She pushed herself away from me looking dead into my eyes with a hard look.

"I'm not your fucking concern. I am married to another, and now, I need to start cleaning up the mess you made."

What?! Alarms, red flags, stop signs, you name it, and they all went off in my head right then.

"No, no, no, Rita, no! You can’t leave me. You're my fucking family; you are mine!" I felt paralyzed by helplessness and panic. She couldn’t...she couldn’t...what about me? What about Chelsea?

What about Rita? She couldn’t go back there.

She started walking away, aiming for the door, and I turned to look at her, but I couldn’t move. The anxiety was crippling.

"Rita...you promised."

Halfway out, she stopped to look at me, still crying.

"You promised you'd remember how much I love you. No matter what."

For a fraction of a second, there was indecision in her eyes, but it died as fast as my hope.

"Goodbye, James Sullivan. We have nothing to say to each other anymore. Stay the hell away from me."

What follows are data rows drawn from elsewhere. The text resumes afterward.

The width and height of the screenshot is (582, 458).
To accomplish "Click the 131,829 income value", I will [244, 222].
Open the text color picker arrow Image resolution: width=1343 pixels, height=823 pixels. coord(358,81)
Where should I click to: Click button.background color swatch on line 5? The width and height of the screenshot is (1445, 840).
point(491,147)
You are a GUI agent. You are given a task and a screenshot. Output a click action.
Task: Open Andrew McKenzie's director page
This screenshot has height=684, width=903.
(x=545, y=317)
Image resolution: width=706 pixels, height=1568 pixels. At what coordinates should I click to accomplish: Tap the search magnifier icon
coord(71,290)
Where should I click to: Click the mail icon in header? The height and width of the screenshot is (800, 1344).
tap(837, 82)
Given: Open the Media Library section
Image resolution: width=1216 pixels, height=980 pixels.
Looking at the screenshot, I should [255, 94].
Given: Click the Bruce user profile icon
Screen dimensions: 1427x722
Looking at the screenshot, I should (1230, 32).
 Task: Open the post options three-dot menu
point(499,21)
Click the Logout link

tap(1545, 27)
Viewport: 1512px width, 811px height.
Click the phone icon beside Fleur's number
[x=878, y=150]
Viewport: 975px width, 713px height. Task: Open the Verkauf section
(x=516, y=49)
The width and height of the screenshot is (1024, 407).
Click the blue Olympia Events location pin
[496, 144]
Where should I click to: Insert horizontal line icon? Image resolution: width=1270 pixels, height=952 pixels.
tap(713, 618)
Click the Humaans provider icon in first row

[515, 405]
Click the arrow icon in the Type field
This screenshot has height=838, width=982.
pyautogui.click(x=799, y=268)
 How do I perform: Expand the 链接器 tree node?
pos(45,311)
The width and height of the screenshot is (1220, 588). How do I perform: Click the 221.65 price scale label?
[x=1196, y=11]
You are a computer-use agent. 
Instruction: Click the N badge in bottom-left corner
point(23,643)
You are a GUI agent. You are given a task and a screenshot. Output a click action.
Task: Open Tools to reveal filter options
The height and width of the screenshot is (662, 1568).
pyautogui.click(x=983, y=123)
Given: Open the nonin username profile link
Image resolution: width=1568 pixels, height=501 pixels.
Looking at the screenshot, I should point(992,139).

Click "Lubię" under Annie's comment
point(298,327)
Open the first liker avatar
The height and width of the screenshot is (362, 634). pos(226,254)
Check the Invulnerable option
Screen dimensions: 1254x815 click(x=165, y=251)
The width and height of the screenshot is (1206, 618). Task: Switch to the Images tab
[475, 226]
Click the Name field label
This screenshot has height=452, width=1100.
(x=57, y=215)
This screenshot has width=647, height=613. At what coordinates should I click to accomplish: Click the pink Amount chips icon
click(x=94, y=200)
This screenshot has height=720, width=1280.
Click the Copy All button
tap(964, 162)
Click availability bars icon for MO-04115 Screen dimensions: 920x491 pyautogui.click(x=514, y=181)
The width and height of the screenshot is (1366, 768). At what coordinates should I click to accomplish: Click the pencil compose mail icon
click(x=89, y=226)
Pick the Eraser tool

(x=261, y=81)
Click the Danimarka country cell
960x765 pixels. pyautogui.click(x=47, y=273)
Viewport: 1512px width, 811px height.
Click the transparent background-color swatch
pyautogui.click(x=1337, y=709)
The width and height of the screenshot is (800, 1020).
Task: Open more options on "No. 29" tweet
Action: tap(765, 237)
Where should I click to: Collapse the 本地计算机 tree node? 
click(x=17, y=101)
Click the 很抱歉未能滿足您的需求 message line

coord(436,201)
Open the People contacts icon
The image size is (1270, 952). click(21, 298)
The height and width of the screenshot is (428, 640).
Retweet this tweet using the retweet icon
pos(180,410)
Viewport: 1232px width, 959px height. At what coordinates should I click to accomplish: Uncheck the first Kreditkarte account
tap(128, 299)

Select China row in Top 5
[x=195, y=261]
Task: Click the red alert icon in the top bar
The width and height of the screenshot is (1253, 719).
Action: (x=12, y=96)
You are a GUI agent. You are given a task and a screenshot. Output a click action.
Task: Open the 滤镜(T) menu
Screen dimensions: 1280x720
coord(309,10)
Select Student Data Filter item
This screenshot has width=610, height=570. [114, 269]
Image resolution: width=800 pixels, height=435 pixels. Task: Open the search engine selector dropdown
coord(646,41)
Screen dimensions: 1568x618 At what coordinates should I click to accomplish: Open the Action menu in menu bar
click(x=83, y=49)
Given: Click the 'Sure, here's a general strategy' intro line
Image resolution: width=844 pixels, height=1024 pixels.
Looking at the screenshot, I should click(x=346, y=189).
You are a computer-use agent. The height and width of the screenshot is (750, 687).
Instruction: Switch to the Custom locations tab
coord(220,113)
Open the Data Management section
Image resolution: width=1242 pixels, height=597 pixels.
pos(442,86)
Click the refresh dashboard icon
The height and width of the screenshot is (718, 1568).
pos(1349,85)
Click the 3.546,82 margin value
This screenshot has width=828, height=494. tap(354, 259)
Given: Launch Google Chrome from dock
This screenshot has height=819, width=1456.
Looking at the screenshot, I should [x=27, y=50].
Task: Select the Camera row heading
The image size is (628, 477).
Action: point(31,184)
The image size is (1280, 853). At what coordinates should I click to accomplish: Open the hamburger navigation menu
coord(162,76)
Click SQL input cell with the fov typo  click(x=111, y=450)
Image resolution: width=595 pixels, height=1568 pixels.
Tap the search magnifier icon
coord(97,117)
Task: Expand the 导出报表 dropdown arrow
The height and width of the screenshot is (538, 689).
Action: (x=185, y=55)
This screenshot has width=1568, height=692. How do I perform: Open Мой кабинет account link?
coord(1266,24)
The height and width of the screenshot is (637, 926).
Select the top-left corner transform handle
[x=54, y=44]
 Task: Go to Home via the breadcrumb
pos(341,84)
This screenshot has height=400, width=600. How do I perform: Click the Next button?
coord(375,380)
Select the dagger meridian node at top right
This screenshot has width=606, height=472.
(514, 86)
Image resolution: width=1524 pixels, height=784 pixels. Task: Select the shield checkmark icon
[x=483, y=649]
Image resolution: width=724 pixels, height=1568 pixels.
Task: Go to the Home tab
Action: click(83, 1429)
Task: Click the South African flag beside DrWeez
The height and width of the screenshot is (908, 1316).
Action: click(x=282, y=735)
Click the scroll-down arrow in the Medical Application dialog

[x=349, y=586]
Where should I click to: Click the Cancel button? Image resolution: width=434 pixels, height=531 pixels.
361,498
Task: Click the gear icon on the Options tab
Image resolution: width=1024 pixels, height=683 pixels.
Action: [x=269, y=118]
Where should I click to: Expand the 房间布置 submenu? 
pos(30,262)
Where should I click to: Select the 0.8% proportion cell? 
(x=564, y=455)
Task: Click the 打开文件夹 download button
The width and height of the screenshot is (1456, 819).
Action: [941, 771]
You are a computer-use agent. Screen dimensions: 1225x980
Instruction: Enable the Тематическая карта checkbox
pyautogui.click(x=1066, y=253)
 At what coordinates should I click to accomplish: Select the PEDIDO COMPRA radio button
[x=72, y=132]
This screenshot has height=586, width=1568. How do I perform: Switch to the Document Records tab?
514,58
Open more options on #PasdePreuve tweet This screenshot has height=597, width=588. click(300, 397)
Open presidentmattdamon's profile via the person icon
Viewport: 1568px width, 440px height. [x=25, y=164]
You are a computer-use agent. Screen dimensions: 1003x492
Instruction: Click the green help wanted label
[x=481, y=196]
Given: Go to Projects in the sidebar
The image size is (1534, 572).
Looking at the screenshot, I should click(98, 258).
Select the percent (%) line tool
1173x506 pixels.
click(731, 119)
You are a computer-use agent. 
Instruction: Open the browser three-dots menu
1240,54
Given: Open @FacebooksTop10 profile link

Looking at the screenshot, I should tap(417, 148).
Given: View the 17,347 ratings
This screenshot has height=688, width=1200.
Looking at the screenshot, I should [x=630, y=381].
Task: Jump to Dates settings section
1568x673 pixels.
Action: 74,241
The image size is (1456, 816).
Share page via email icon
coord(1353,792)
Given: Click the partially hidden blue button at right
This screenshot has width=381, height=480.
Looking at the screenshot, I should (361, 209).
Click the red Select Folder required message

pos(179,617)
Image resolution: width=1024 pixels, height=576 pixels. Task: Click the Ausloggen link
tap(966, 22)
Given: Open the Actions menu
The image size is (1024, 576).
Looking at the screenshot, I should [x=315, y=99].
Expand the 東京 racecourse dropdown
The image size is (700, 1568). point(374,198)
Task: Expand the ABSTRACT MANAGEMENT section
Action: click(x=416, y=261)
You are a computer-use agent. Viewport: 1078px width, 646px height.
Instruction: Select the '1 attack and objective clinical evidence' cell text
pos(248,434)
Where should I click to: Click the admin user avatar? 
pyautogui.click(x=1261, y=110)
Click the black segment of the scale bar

It was hard to breathe. And it was so fucking hard to walk because of the stupid shoes. I hated them. I hated this dress. I hated this entire city. I hated everything that man had ever touched.

This whole thing sounded like a horror movie, but it wasn’t. It was my fucked-up reality.

What did I do now? Was Trujillo looking for me? And if he was, how long till he crushed my kneecaps for running away?

Trujillo Batista was the kind of man you saw drinking in a bar, laughing with friends, charming everyone left and right. He was attentive and sweet, shining in the light of day like a diamond, but everything changed when the sun went down, and there were no rays left to reflect lies from his mirror mask. I met him in my senior year of high school, right after my eighteenth birthday. He swept me off my feet with his lines and dimpled smile, but mostly it was his stories of freedom that sold my heart to him.

Born in Boston from a Cuban father and an American mother, Trujillo made me draw for him all the time. He would see a building or a landscape and ask me to draw it, and he always kept every single one. He made it seem like my art meant something. He told me about all the art galleries he visited back in the US, all the things I could do with my art...of course, I fell in love like a helpless, stupid, blinded puppy.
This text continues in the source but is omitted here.